Aim of the task
In the entries that follow, how many lines hold the string "will"? Give only that number.

Dataset extract Start Marker

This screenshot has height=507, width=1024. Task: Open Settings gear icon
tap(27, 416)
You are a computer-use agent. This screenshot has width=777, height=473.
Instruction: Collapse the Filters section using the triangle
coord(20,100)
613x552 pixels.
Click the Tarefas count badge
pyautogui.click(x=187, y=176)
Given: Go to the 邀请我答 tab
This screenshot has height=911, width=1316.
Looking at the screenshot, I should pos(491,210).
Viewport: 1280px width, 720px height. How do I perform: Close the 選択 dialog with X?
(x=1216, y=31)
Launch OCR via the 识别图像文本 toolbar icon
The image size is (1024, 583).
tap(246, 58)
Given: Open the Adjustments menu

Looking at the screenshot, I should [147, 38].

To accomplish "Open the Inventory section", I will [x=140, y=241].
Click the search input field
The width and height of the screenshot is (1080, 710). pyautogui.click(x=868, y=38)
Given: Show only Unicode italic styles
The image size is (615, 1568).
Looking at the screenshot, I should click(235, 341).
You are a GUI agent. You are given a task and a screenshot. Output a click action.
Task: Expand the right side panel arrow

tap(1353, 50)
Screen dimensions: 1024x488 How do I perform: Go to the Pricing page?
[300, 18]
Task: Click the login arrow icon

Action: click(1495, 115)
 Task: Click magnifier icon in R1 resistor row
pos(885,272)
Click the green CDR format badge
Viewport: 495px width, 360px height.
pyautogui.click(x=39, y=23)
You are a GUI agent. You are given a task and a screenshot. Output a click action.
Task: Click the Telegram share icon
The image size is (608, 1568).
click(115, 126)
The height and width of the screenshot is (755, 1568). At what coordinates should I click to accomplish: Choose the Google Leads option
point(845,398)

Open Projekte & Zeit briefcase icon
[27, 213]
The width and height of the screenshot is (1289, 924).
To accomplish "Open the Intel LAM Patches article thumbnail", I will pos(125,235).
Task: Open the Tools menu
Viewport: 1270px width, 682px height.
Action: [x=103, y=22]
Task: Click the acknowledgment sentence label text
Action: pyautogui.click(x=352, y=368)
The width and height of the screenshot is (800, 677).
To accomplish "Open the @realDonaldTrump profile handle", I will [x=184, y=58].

Dataset extract End Marker

Solution for this task
3